Olivia decidiu se tornar atriz antes mesmo de concluir o estudo fundamental. Já interpretava papéis no teatro da escola e, em uma apresentação de Sonhos de Uma Noite de Verão, chamou a atenção de Max Reinhardt, um caça-talentos. Ela tanto impressionou Reinhardt que ele a convidou para se mudar para Los Angeles, onde ela estrelaria as suas duas montagens da peça shakesperiana – uma nos palcos e outra nas telas. Daí para o estrelato foi um pulo. 

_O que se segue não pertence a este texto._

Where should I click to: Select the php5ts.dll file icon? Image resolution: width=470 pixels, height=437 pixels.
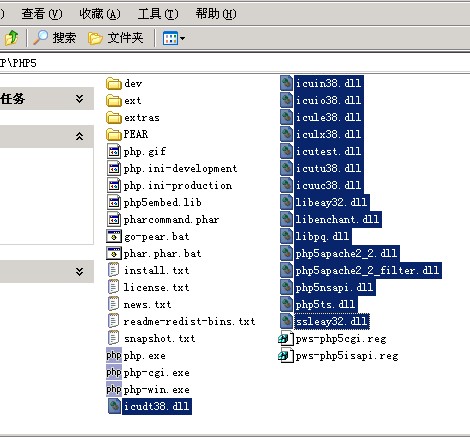click(x=286, y=304)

Em 1935, logo após o filme Sonho de Uma Noite de Verão ser lançado, Olivia ingressou-se na Warner Bro­thers, então um dos maiores estúdios de Hollywood. Foi imediatamente contratada pela Warner por sete anos. Mal a tinta de sua assinatura no contrato secou e ela já estava escalada para três produções: Esfarrapando Desculpas, seu primeiro filme no estúdio, O Filhinho da Mamãe e Capitão Blood, o primeiro de seus oito filmes com o galã Errol Flynn, parceria que se constitui numa das mais profícuas do cinema – como em A Carga da Brigada Ligeira (1936) e As Aventuras de Robin Hood (1938), por exemplo, onde ele era o herói e, ela, Lady Marion.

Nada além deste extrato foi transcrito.